* **Task details**: Render the material below as a JSON list of strings, one string per line, with blank lines and the pictures omitted.

* **Recorded information**:
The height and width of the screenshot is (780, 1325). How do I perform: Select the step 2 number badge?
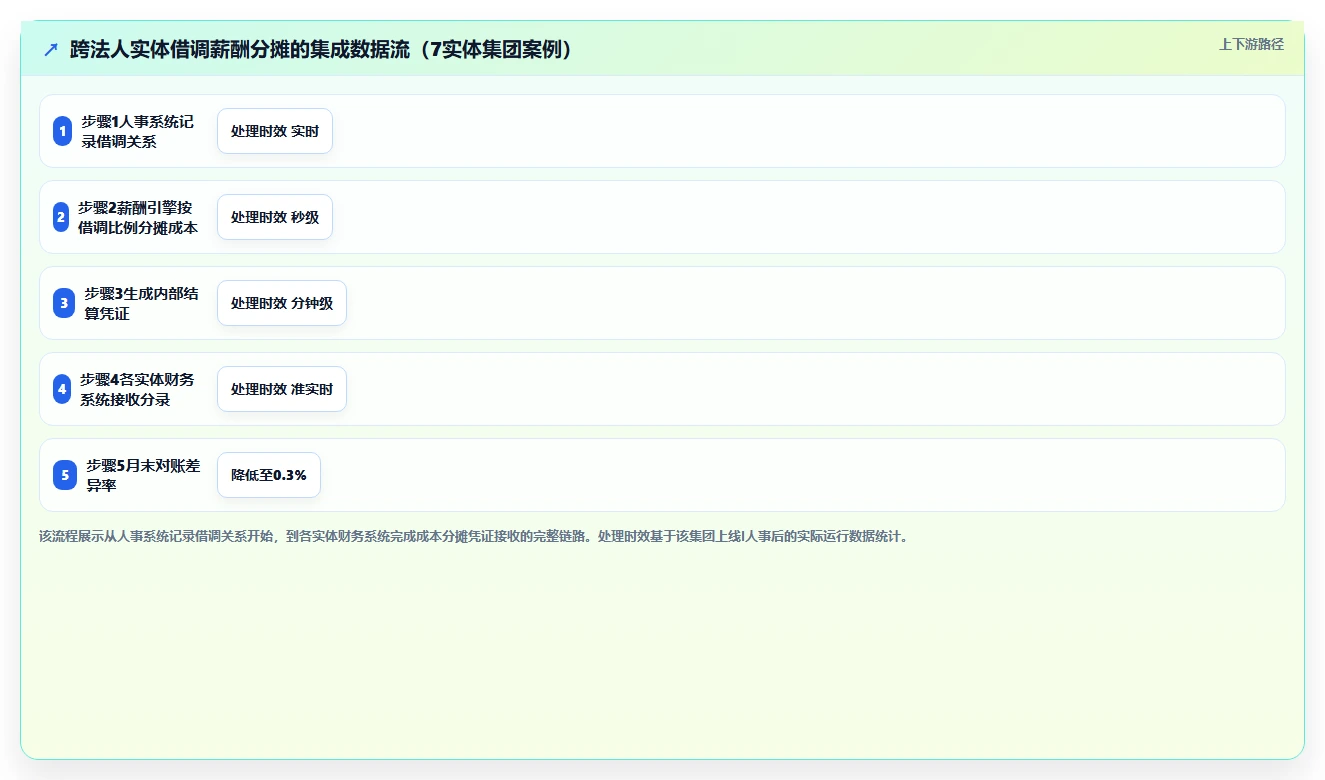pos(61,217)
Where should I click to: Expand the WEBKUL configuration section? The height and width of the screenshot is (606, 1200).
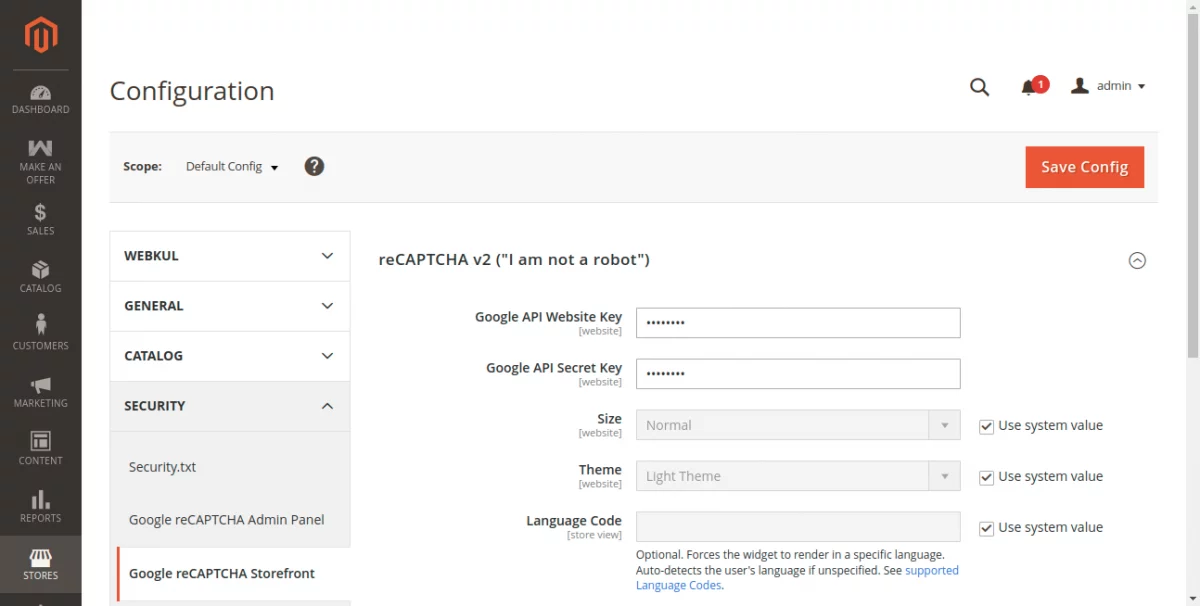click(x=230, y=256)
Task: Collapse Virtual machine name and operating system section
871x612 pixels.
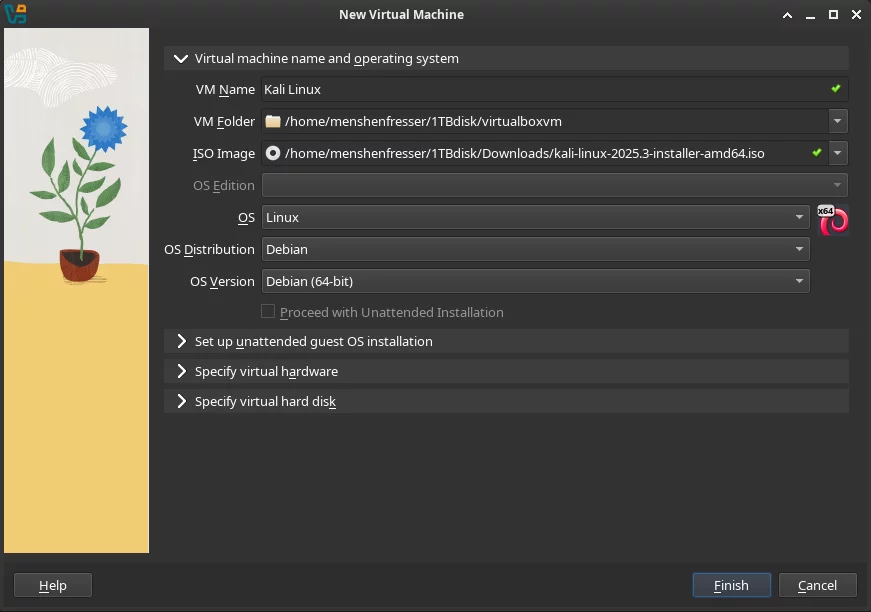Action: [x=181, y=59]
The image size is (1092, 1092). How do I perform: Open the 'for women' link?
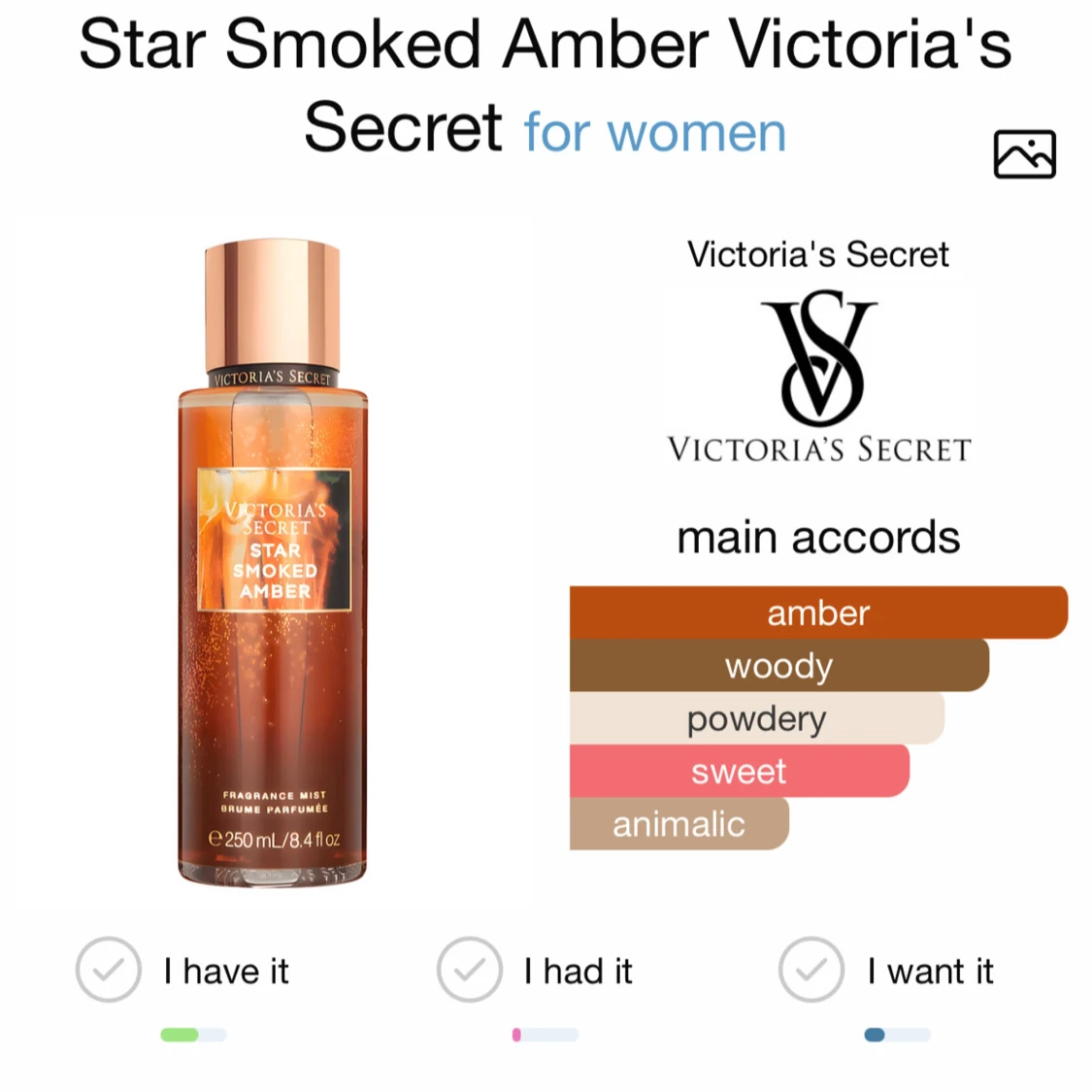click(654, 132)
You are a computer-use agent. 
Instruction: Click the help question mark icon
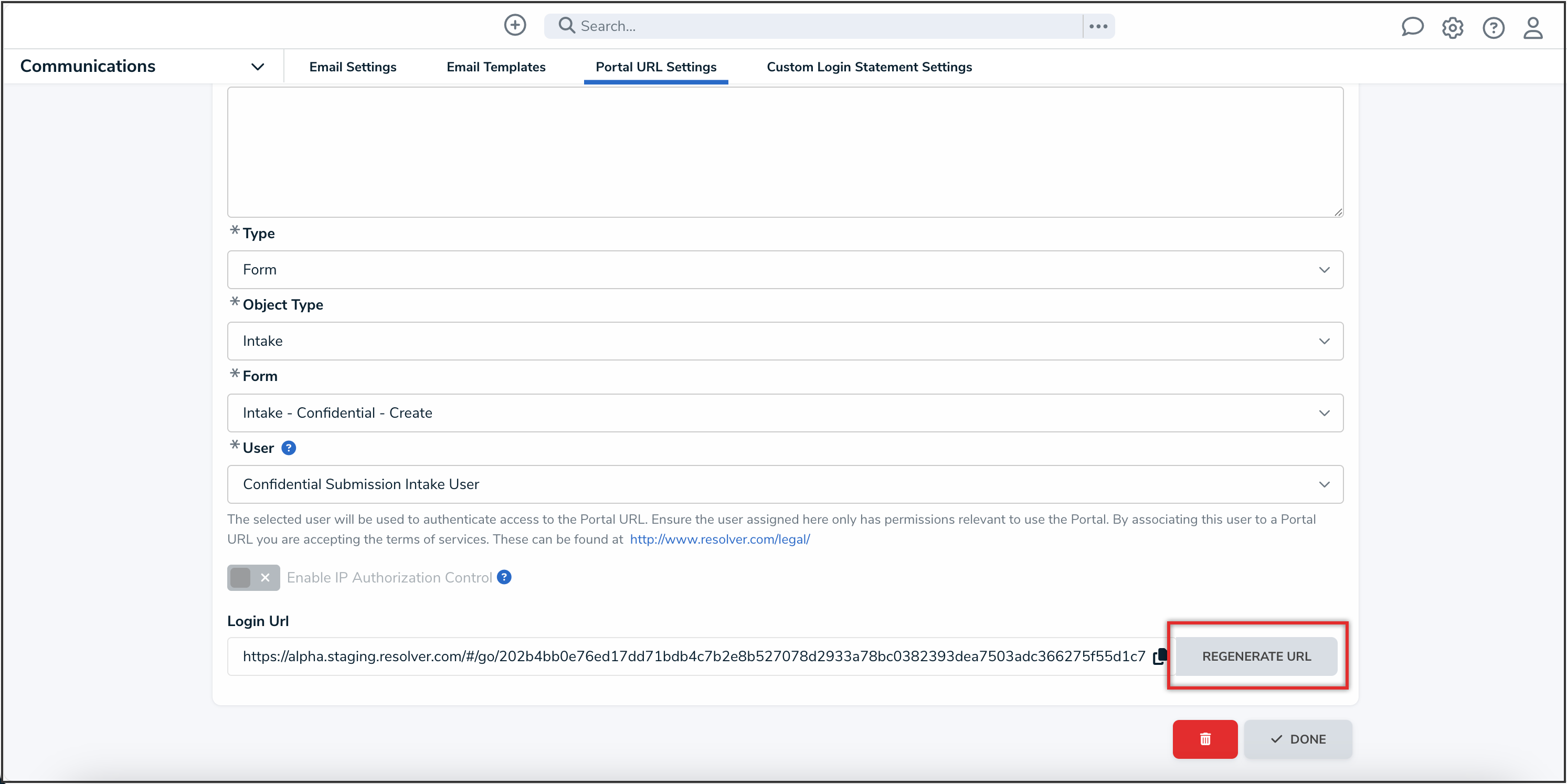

* **Correct response**:
[
  "The height and width of the screenshot is (780, 1325). How do I perform: Select the step 2 number badge?",
  "pos(61,217)",
  "Where should I click to: Expand the WEBKUL configuration section? The height and width of the screenshot is (606, 1200).",
  "click(x=230, y=256)",
  "Task: Collapse Virtual machine name and operating system section",
  "871x612 pixels.",
  "Action: [x=181, y=59]",
  "The image size is (1092, 1092). How do I perform: Open the 'for women' link?",
  "click(654, 132)",
  "You are a computer-use agent. ",
  "Instruction: Click the help question mark icon"
]